For many women on this campus, the attacks were like a nightmare caricature of the safety concerns they deal with regularly on a campus where a high-profile gang rape this spring prompted widespread concerns about safety, and where an outsize reputation for alcohol-fueled parties led some to wonder if the beachside campus culture in any way played into the violence.
“I do live in fear — this is a difficult part of our reality,” said Maddie Clerides, 19, a sophomore majoring in global studies. “We don’t walk in groups because we like being in cliques; we have real concerns. We’re doing everything we can to be safe, but there’s no doubt that this is scary. We don’t invite this on ourselves by the way we look.”
The conversations have also exploded in social media online, with hundreds of thousands of people using the hashtag #yesallwomen to discuss violence against women and reveal deep-seated feelings of anger and horror at sexual expectations and violence directed at women.

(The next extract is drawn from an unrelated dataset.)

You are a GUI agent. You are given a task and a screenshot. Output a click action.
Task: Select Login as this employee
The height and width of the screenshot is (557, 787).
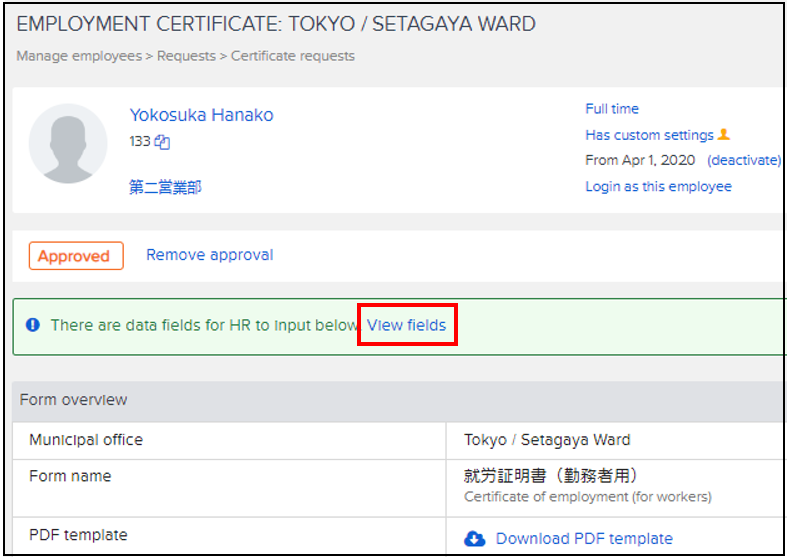658,187
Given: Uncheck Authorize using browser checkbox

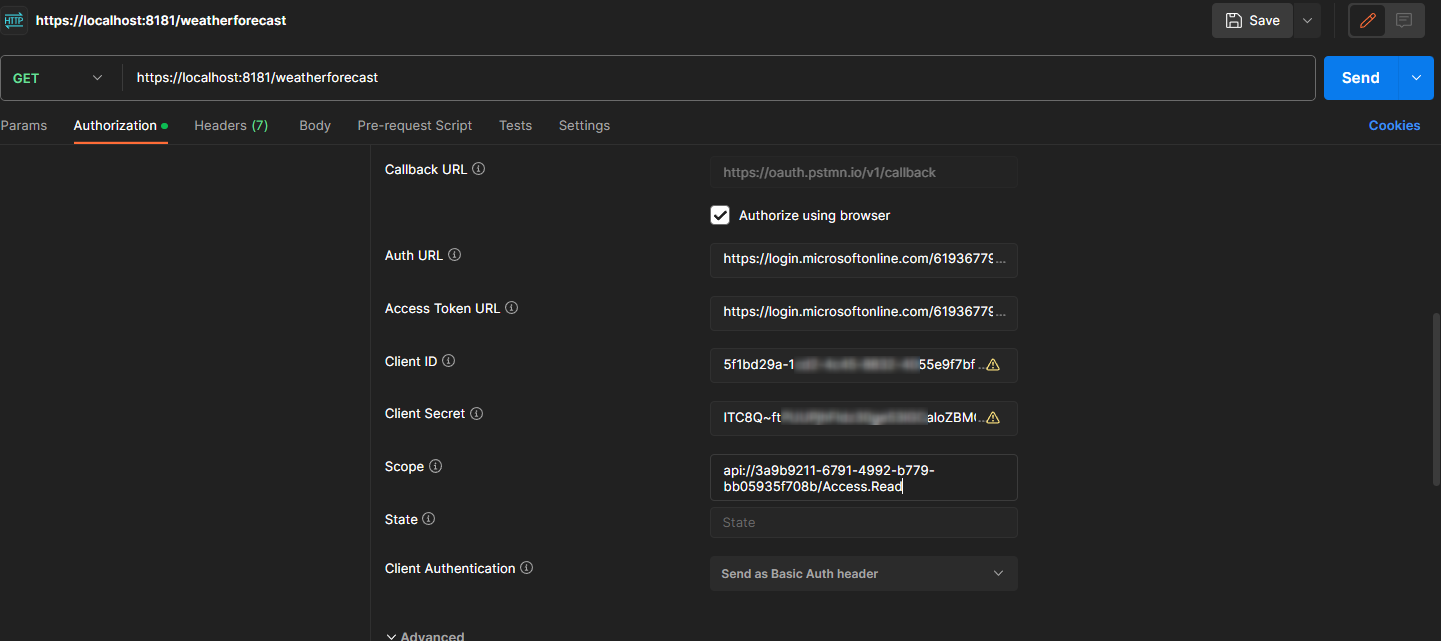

On Twitter and Facebook, women voiced their own experiences with verbal and physical harassment and abuse. There were postings from some who said they wore fake wedding rings to avoid advances from men and others who said that saying no to a man “was only the start of negotiation.”
Several others wrote about boyfriends and husbands telling them they deserved being abused. They spoke of law enforcement and school administrators ignoring pleas for help.
One woman began using the hashtag Saturday as a response to the hashtag #notallmen, which had been used to argue that men should not be universally portrayed as sexist aggressors. So yes, women on social media said over and over again, not all men are harassers, but all women have experienced such harassment.
Even as the hashtag continued to be one of the top trends on Twitter on Monday, used with more than 1 million postings, there was considerable backlash, with some saying it portrayed men unfairly and urging a more universal message. The user credited with beginning the hashtag apparently shut down her account after saying that she had been repeatedly harassed online during the weekend.
Jill Dunlap, a director of the Women’s Center at UC Santa Barbara, said that she hoped the online discussions would help fuel a wider dialogue on campus.
“It has just been accepted as fact that women cannot walk alone at night,” Dunlap said. “Now people are saying, Well that’s not really fair; that’s not what we call equality. We’re seeing more people say you don’t have to accept it or be polite. It opens up a conversation of how to really change cultural expectations.”
Many women spoke of compulsively reading the killer’s manifesto, seeing extreme echoes of sentiments they had all heard before.
A few urged caution, saying this gunman, like the cavalcade of gunmen marauding across American life, should be seen more as a deranged madman than a metaphor for something larger.
“This was the act of one man,” said Casey Lockwood, who recently graduated with a degree in sociology and still lives in Isla Vista. “I think it’s connected to the imperfect nature of every human being, not just men. I don’t know if we can use it as a sociological window into anything.”
But, on this largely liberal campus, few seemed to see it that way.
Hannah Goodwin, a graduate student in film studies, said she was so alarmed by Friday’s attack that she felt compelled to send a lengthy email to her students Saturday, urging them to think about their own actions and the prevalence of sexual violence around them.
“It fosters an environment of fear rather than of community and shared learning,” Goodwin wrote, “and you should never have to experience this anywhere, regardless of what clothing you wear, what color hair you have, your gender, etc. I know you all know this, but it bears repeating: No one ever has the right to demand access to others’ bodies, and you never owe anyone access to your body.”